The Argentine football league system include tournaments organised by the Argentine Football Association. Clubs affiliated to the body compete in the tournaments, which are split into categories or divisions.

Rules establish a system of promotion and relegation, a process where teams are transferred between two divisions based on their performance for the completed season. The best-ranked team or teams in the lower division are promoted to the higher division for the next season, and the worst-ranked team or teams in the higher division are relegated to the lower division for the next season.

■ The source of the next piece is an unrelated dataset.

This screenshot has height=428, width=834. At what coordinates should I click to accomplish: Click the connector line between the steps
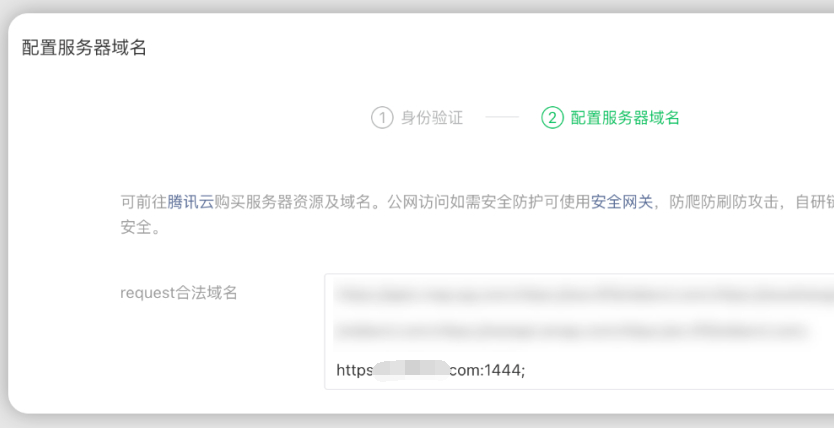(502, 118)
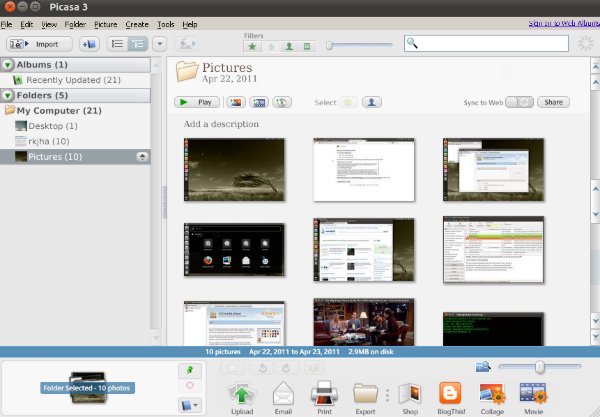Open the Picture menu
Screen dimensions: 600x417
[x=105, y=23]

Current league system (2023) 
Below the second division championship (Primera Nacional), tournaments leagues are split between two groups, the first of them include the promotion/relegation system for clubs directly affiliated to AFA playing in Primera B, Primera C and Primera D. Those are usually called "zona metropolitana" (metropolitan zone) due to those tournaments have been historically played by teams from the city of Buenos Aires and Greater Buenos Aires, plus the addition of twenty one clubs from the cities of Rosario, Santa Fe, La Plata, Zarate, Campana, Luján, Junín, General Rodríguez, Cañuelas, Pilar and Mercedes.

The second group is formed for clubs indirectly affiliated to AFA that play in regional leagues, under the supervision of Consejo Federal (es), dependent on the AFA. Competitions reserved for those clubs are Torneo Federal A and Torneo Regional Federal.

History 
Tournaments organised by the Association and its predecessors have been held since 1893 (the year when the current AFA was established). Nevertheless, the first championship was organised by the Argentine Association Football League (the first organised body in the country) in 1891. Although the AAFL was dissolved that same year, AFA has recognised that championship as the first Primera División competition, adding it to its continuity.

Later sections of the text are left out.